| INSTRUCTIONS FOR THE TASK |
Each line from the one containing "This screenshot has width=500, height=390." to the end of the material below is to be restated exactly, with pictures skipped.

○ ○ ○ ○ ○ ○ ○

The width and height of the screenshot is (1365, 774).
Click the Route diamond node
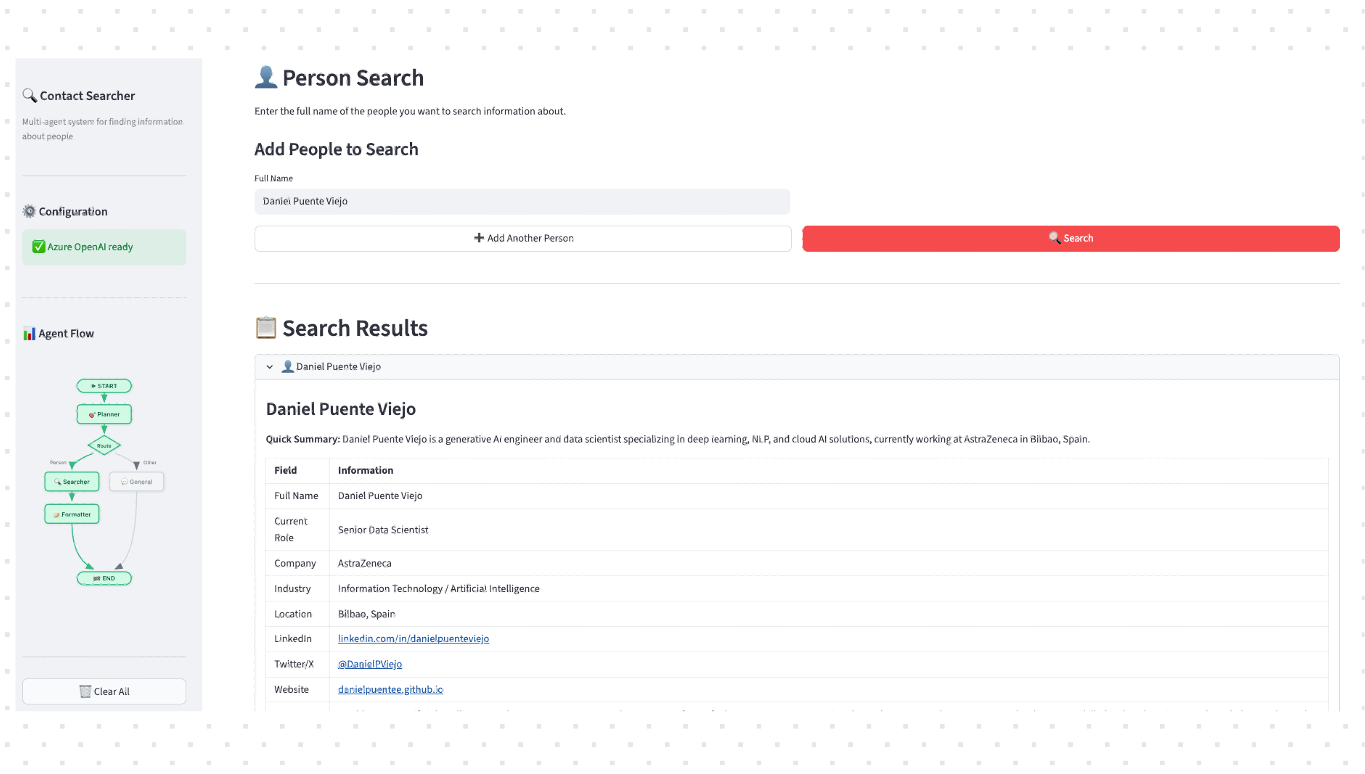pyautogui.click(x=104, y=445)
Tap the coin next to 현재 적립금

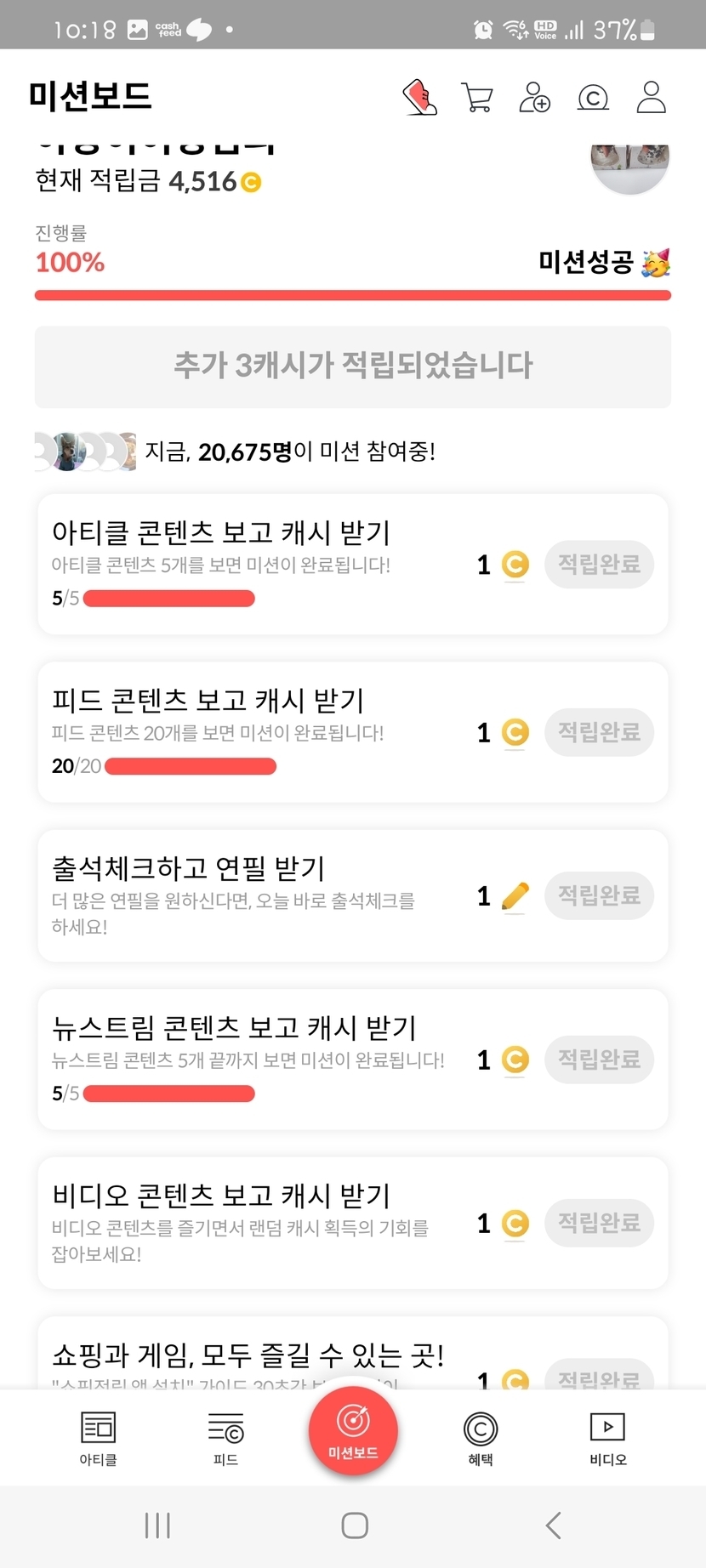[x=251, y=182]
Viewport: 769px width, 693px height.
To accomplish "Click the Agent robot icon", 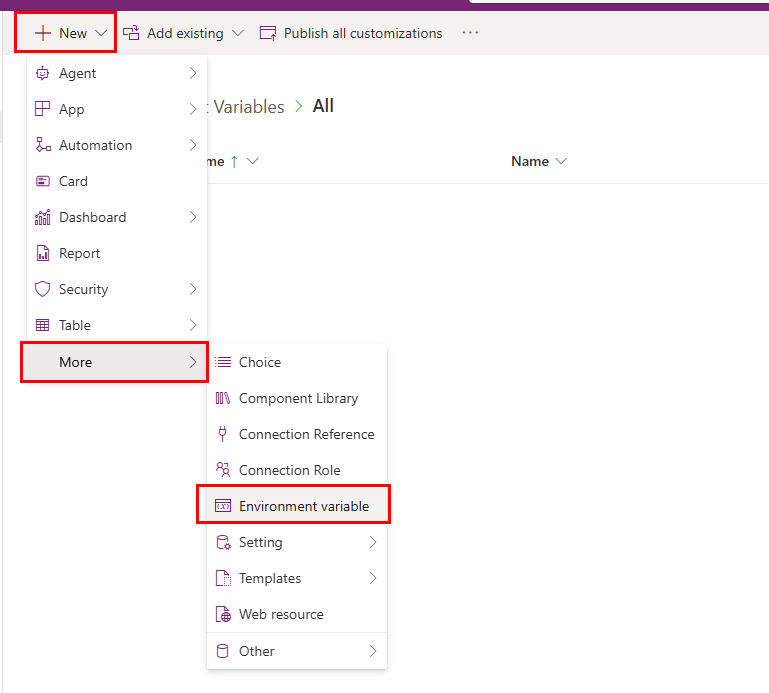I will pyautogui.click(x=42, y=73).
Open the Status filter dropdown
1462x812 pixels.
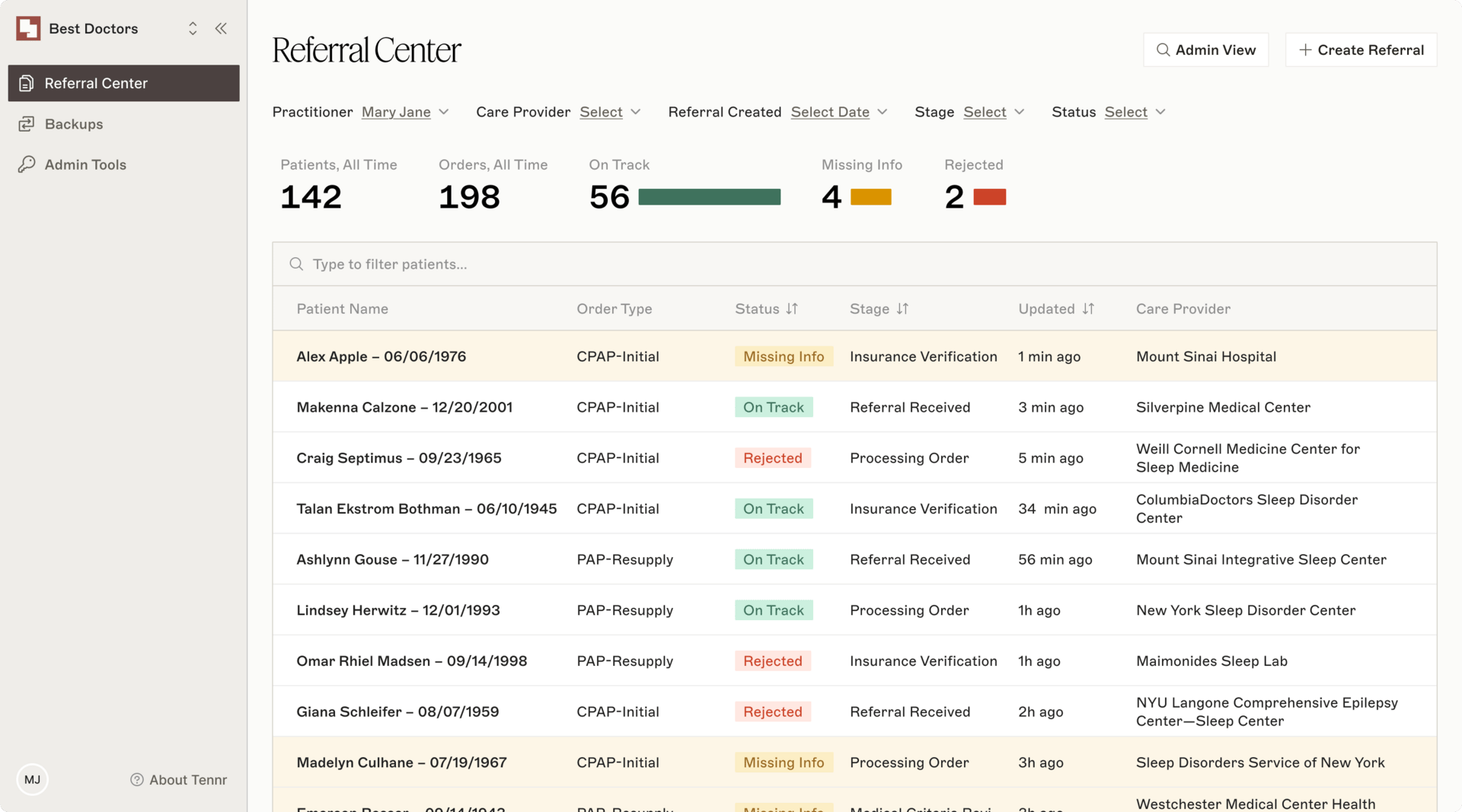click(x=1135, y=112)
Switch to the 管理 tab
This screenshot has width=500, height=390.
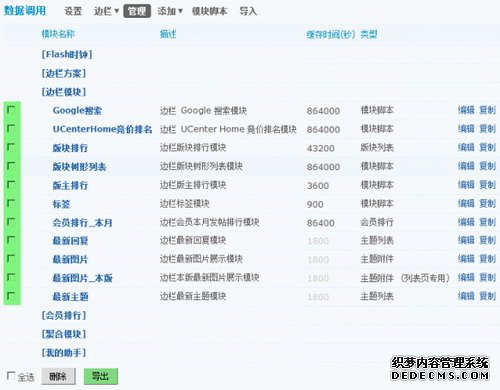[137, 11]
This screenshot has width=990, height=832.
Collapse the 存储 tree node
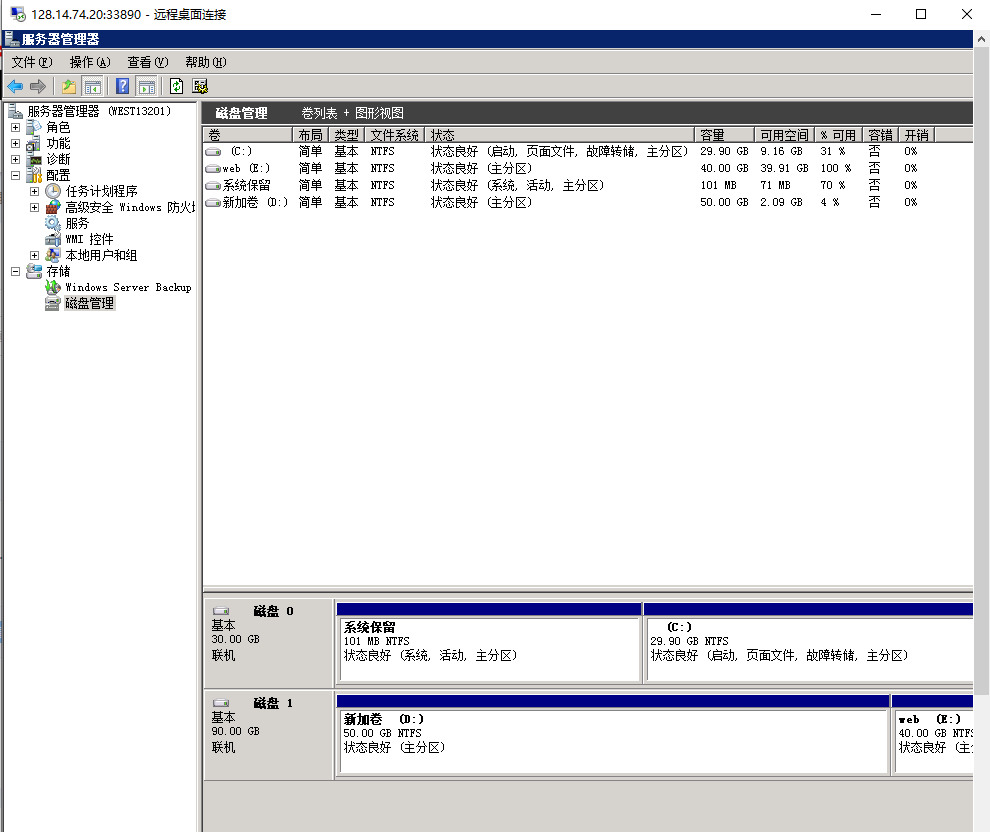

○ ○ ○ ○ ○ ○ ○

| OUTPUT |
This screenshot has width=500, height=390.
[137, 11]
This screenshot has width=990, height=832.
Collapse the 存储 tree node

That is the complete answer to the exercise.